In Kansas, district court judges — not legislators — decide whether a child belongs in foster care, when a child will be allowed to return home and whether a parent’s parental rights are terminated.
Court records relating to any particular foster care case would remain effectively sealed.
"Release of any CINC (Child in Need of Care) record would require the permission or an order of the court," said Mark Gleeson, director of programs at the state Office of Judicial Administration.
The court decisions, though, are generally based on reports from SRS or one of its four private-sector, foster-care contractors: TFI Family Services, KVC Behavioral Health Care, Youthville and St. Francis Community Services.
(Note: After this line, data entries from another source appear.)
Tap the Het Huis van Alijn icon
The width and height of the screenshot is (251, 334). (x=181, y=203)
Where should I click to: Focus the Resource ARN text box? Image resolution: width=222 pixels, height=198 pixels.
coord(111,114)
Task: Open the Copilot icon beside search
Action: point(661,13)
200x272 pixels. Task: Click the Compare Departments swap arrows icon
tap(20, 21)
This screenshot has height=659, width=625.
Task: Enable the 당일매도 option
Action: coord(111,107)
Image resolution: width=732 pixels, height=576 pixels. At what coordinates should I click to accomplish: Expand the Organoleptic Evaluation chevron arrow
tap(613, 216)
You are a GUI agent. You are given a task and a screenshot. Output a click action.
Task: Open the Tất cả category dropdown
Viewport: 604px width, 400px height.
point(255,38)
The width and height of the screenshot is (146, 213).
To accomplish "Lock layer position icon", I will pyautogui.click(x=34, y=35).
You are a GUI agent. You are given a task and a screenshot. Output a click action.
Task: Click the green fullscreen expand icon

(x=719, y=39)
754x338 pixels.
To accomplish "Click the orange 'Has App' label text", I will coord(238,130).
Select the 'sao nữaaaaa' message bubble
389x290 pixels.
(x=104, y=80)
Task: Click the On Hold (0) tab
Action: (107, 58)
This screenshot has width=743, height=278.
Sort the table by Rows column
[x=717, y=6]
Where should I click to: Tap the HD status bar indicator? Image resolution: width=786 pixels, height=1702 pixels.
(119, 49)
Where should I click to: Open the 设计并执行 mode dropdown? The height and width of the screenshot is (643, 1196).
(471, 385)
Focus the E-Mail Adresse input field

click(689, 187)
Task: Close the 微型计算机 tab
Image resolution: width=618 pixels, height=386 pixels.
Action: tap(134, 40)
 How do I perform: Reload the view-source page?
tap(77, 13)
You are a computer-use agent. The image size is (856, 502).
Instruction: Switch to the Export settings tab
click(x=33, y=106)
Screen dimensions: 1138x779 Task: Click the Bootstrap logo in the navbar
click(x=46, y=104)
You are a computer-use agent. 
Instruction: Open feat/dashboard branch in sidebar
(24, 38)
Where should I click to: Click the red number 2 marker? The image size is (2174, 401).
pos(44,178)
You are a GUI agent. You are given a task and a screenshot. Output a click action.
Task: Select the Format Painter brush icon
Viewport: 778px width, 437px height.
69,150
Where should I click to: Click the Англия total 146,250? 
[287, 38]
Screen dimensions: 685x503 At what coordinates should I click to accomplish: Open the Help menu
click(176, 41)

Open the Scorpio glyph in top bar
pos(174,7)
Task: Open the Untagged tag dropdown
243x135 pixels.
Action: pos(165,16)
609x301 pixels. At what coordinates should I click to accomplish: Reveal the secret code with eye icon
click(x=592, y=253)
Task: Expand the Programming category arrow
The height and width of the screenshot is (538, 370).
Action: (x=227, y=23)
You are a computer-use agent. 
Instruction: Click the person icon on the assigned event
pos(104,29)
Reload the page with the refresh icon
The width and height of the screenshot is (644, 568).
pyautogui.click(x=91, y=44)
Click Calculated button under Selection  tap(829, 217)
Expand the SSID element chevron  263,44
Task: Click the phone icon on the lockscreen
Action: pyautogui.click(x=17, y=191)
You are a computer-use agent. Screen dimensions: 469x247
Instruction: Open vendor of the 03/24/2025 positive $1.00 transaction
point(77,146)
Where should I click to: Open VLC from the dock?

Legally, the contractors’ files belong to SRS and with the policy change could now be shared with legislators.
"Because we’re a contractor, our files are SRS’ files and we would share them with SRS, certainly," said Jenny Wolff, communications director at KVC Behavioral Health.
The form also gives legislators access to files at the Kansas Juvenile Justice Authority as well as those held by attorneys representing the parent and/or the child.
The new release form, Miskell said, does not guarantee a legislator access to information that’s not in an SRS-controlled file, even if that information is referenced in the file. For example, the foster child’s case file may note that the parent received counseling for anger management or substance abuse. Those counseling records would be with the therapist or counselor and not necessarily available to legislators.
"Social workers are taught that all interaction is confidential with three exceptions — if I suspect someone is a threat to self or others, if I suspect child or elder abuse, or if my records are subpoenaed," Cauble said. "Social workers are not privileged, like doctors or lawyers.
"But a drug and alcohol counselor is not going tell a legislator what was said during a counseling session, a social worker isn’t going to tell a legislator whether someone is HIV positive," Cauble said. "It doesn’t matter what the form says."